Cobain's gone, but his generation is not. Has anyone told Generation X how much the world needs them? Let's hope Generation X finds a better solution than he did. Generation X deserves more substance than the symbol Cobain offered them; they need poets and rockers who can point them in the right direction, rebelling against a multinational corporate structure preparing to auction them off on the trading block as fodder for their international profits. They needs good jobs, health care, respect from adult leaders, an economy based on cooperation, dignity and respect for its workers.

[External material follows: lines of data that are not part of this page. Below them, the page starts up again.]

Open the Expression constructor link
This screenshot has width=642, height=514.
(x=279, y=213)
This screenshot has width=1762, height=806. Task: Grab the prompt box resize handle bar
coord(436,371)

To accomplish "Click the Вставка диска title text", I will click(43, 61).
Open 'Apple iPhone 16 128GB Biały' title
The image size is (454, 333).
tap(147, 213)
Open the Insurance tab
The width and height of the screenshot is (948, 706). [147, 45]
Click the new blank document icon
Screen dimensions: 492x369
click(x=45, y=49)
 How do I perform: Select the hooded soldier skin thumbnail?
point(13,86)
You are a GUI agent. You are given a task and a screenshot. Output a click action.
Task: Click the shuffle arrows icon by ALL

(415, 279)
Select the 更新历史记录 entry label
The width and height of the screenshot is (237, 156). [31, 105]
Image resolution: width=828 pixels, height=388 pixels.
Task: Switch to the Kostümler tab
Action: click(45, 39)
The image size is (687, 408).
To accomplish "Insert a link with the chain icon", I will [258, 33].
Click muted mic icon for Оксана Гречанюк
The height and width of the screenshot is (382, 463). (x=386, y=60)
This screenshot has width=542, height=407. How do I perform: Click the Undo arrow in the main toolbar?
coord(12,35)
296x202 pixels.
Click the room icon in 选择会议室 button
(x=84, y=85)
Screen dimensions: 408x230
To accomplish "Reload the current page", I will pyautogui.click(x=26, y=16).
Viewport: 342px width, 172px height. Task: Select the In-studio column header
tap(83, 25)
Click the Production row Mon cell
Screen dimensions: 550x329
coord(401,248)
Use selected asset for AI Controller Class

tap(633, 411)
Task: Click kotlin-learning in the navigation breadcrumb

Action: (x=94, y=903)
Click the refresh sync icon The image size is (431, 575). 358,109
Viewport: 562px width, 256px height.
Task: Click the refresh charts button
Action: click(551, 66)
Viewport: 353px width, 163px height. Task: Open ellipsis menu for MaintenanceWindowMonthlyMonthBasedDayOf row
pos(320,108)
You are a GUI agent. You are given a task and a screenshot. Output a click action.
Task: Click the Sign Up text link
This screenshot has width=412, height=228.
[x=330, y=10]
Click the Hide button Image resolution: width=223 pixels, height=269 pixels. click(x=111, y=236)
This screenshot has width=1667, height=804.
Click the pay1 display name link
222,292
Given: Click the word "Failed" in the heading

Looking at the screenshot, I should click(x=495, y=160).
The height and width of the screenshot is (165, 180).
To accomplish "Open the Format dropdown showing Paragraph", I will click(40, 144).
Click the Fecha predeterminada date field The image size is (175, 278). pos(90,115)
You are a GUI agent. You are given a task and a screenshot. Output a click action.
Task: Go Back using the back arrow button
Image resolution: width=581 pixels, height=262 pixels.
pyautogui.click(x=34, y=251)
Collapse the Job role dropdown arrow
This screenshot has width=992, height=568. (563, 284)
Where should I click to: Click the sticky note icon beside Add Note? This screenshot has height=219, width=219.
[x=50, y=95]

Generation X needs a society of people that cares for each other and the global community, not rampant international competition.

Generation X's embracing of Cobain's solipsistic brand of rebellion, and its retreat from very much analysis or activism, is a disturbing sign. For as bad as the conditions are now, they can and most likely will get a whole lot worse. The future of this generation is headed for one like that of the illegal brazos at the end of the film El Norte, fighting each other for decrepit jobs pleading "Take me! Take me!" to the callous foreman. There are disturbing signs of a Bladerunner future in the making. Already the wealthy elites are beginning to congregate in exclusive neighborhoods, surrounded by high walls and patrolled by their own private security forces, trying to shut out the riff-raff who work in their factories and businesses and make them rich. The elites have become experts at working the system to privatize their gains and socialize their losses.

After Cobain's memorial, the thousands of Generation Xers gathered at the mammoth fountain in the middle of Seattle Center, playing innocently in the jet streams of the fountain. There was mostly a lot of smiles and playfulness, a few leftover tears, and they shouted "Asshole!" to the sky. They threw rolls of toilet paper in the air, they sang Nirvana songs in wet t-shirts. It was a party, and there seemed to be almost a fatalism in the air, a sort of "Oh well, he's gone, whaddya gonna do?" attitude. Fittingly, they sang Cobain's Generation X anthem, Smells Like Teen Spirit, "I found it hard, it was hard to find, oh well, whatever, nevermind." Sing, sing, sing it all away, sing away the declining prospects, the drive-bys, AIDS, their hero's suicide. We can think about that tomorrow, or the next day, or...whenever, nevermind.

Cobain's suicide note stated: "It's better to burn out than to fade away." But Generation X has another option -- it's called 'fighting back.' It's not as easy as laughing and singing Nirvana songs, and throwing toilet paper into the air; or as sexy as orgasms and getting high. And it may require more effort than rolling over and playing dead. But the collective shotgun is pointed at the head of the Generation X. Will they pull the trigger, or will they decide they are going to struggle, and fight back, against the economic and social forces closing in around them?

The world needs you, Generation X. We're in a fight for our lives. Don't pull a Kurt Cobain.